Unlike direct ByteBuffer I/O FileInputStream.read cannot load data directly into Java byte array. It needs to get data into some native buffer first, and then copy it to Java using JNI SetByteArrayRegion function.

So we have to look at the native implementation of FileInputStream.read. It comes down to the following piece of code in io_util.c:

    if (len == 0) {
        return 0;
    } else if (len > BUF_SIZE) {
        buf = malloc(len);
        if (buf == NULL) {
            JNU_ThrowOutOfMemoryError(env, NULL);
            return 0;
        }
    } else {
        buf = stackBuf;
    }

Here BUF_SIZE == 8192. If the buffer is larger than this reserved stack area, a temporary buffer is allocated by malloc.

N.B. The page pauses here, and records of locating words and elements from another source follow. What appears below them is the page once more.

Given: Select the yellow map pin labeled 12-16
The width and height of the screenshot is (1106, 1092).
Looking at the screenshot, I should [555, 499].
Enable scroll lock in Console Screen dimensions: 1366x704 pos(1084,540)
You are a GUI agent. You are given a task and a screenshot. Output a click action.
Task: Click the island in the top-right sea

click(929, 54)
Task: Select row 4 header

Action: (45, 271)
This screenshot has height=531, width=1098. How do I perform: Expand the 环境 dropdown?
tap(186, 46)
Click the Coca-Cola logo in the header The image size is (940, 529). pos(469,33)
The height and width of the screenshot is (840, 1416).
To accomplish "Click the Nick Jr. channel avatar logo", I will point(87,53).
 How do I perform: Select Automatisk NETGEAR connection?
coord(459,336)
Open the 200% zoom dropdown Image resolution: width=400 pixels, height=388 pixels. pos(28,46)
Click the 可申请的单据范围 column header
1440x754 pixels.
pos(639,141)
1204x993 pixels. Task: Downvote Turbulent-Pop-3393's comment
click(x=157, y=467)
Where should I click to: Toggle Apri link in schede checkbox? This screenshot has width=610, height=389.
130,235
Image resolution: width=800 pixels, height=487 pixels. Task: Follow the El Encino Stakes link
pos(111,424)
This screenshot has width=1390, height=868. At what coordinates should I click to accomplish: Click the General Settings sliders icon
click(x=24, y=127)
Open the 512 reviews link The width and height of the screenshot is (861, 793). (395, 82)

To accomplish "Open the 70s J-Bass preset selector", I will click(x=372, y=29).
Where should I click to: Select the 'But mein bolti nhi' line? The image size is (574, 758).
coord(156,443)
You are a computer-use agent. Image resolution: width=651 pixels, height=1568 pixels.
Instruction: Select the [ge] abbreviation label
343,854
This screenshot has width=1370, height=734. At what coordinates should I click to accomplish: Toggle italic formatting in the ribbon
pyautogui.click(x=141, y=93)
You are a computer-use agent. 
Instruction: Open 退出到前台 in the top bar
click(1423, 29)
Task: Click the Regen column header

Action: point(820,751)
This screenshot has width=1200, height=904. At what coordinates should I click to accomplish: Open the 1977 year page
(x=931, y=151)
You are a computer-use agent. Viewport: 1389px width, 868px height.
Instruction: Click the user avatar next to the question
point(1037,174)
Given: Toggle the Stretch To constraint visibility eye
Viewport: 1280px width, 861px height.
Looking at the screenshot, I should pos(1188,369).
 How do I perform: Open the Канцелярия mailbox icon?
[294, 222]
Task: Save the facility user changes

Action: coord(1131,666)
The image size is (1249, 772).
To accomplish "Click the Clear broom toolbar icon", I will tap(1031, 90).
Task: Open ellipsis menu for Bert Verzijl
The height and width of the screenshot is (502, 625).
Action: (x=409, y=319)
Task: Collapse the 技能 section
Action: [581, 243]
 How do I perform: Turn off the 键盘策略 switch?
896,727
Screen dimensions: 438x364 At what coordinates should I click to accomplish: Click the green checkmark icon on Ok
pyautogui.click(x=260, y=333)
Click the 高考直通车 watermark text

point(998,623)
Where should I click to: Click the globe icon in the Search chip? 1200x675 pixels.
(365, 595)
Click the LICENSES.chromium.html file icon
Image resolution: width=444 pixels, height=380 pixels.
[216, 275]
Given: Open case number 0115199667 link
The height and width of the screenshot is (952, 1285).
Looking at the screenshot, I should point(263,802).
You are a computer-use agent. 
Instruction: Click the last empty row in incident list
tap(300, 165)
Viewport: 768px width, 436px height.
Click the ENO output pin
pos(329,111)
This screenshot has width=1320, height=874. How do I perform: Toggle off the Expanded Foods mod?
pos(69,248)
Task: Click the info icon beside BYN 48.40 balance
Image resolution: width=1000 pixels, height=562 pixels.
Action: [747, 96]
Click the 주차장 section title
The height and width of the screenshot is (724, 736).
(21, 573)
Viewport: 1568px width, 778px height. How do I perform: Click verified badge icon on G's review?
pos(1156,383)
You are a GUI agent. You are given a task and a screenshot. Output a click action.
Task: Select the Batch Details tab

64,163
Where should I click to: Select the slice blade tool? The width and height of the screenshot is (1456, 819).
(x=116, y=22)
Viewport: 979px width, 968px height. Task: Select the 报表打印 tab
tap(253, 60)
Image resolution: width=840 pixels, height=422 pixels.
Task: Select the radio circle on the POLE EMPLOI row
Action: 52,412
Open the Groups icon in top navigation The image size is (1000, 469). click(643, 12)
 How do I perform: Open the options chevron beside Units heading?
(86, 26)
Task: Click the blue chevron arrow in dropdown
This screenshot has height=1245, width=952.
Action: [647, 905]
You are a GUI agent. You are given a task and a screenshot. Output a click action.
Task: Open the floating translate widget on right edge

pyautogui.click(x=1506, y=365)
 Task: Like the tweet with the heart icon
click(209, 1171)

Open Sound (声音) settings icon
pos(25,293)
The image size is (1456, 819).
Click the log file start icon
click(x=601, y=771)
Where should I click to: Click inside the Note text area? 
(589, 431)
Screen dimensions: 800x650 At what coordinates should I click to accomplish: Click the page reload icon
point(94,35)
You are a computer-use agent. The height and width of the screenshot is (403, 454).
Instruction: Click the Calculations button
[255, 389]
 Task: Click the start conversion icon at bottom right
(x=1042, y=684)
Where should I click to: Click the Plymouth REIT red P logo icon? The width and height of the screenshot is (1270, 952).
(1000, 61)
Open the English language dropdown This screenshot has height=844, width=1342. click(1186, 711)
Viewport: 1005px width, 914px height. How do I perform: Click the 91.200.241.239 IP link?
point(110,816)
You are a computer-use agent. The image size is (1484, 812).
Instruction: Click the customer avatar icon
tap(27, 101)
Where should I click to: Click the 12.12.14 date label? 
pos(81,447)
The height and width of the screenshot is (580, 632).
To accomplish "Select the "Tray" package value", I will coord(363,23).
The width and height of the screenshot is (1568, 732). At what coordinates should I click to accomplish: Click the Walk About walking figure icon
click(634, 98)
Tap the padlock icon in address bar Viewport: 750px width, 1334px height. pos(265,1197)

On Windows malloc is usually implemented via HeapAlloc WINAPI call.

Next, I measured the performance of HeapAlloc + HeapFree calls alone without file I/O. The results were interesting:

     128K:    5 μs
     256K:   10 μs
     384K:   15 μs
     512K:   20 μs
     640K:   25 μs
     768K:   29 μs
     896K:   33 μs
    1024K:  316 μs  <-- almost 10x leap
    1152K:  356 μs
    1280K:  399 μs
    1408K:  436 μs
    1536K:  474 μs
    1664K:  511 μs
    1792K:  553 μs
    1920K:  592 μs
    2048K:  628 μs

As you can see, the performance of OS memory allocation drastically changes at 1MB boundary. This can be explained by different allocation algorithms used for small chunks and for large chunks.

UPDATE

The documentation for HeapCreate confirms the idea about specific allocation strategy for blocks larger than 1MB (see dwMaximumSize description).

Also, the largest memory block that can be allocated from the heap is slightly less than 512 KB for a 32-bit process and slightly less than 1,024 KB for a 64-bit process.

...

Requests to allocate memory blocks larger than the limit for a fixed-size heap do not automatically fail; instead, the system calls the VirtualAlloc function to obtain the memory that is needed for large blocks.

Optimal Buffer size for read-process-write

See what Microsoft has to say about IO size: http://technet.microsoft.com/en-us/library/cc938632.aspx. Basically, they say you should probably do IO in 64K blocks.

On *NIX platforms, struct stat has a st_blksize member which says what should be a minimal IO block size.